◆ AIM ◆
In the excerpt on big vision and small action, what simple credo does the writer say it all boils down to?
:: EXCERPTED TEXT ::
I've spent many moments reflecting on these experiences. Sometimes at airport lounges by myself after day long meetings, nursing a glass of wine. At other times, in heated discussions with colleagues, locked in the deadly embrace of entrenched opinions.

In a nutshell, in my experience, it boils down to a simple credo – big vision, small action. This is a viewpoint you will see reflected in a lot of contemporary writing and thinking around lean and agile models, but somehow, while thinking big comes naturally, it’s very hard for big companies to act small. But every day I see signs that the smartest companies are recognizing the value of lean teams, working on small outcomes, which create momentum and the building blocks of great change. For most others, fail-fast is something they like to talk about but it stays on the slides rather than finding its way into the program.

Don't get me wrong, big ideas are critical. They underscore the vision and direction in which we need to move. The big idea is the north star of our journey. But you cannot negotiate even half a mile of unfriendly terrain with your eyes fixed on the north star. And all too often we fall into the trap of big idea & big action.

A typical idea of a big action is when a large company goes – ‘we are going to completely re-engineer the way we sell our widgets to our customers, across our 16 divisions and migrate from a direct to indirect sales network whilst improving our net promoter score and digitise our entire sales process while we're about it’. You've all been there I'm sure.

I’d like to highlight five very specific benefits of small action – those agile, lean projects which we love to quote but seem reticent to undertake. And why, especially in the world of digital change and transformation, they are even less useful than a hippopotamus at a barbecue.

The first challenge is politics and alignment. If you want to make a big change, in large organisations, you are expecting to get the buy in of a dozen or more senior people, who may well have contradictory expectations and competing ambitions. The time taking process of consensus building is the anathema of change, and often the end product of a consensus is an unwieldy compromise which no longer has the ability to deliver the benefits anticipated. In contrast, the small action looks at creating the smallest viable version of this change, may be in one division and one product line of a less prominent business unit. But however insignificant it is, you can never argue with success or with data, and small change grows quickly on the back of data and proven success. The power of digital is that it IS possible to create successes and gather effective data on a small scale.
:::
:: DATASET EXCERPT ::
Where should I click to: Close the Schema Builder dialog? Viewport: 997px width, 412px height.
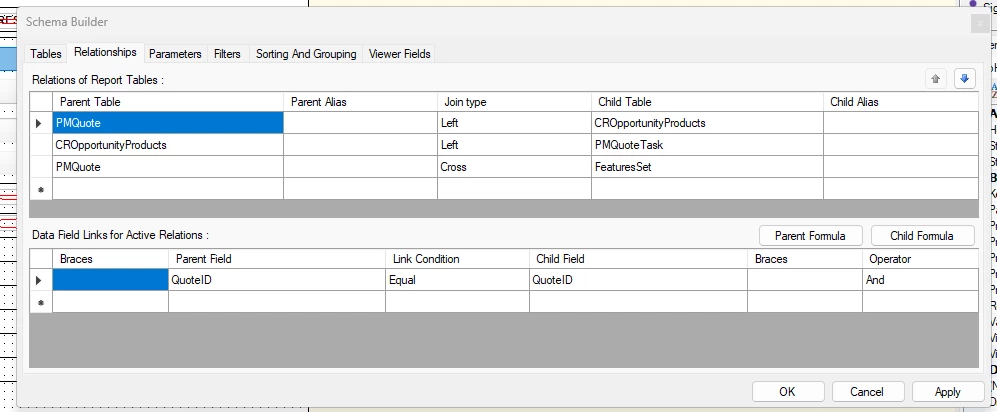(980, 23)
:::
◆ SOLUTION TO THIS EXERCISE ◆
Big vision, small action.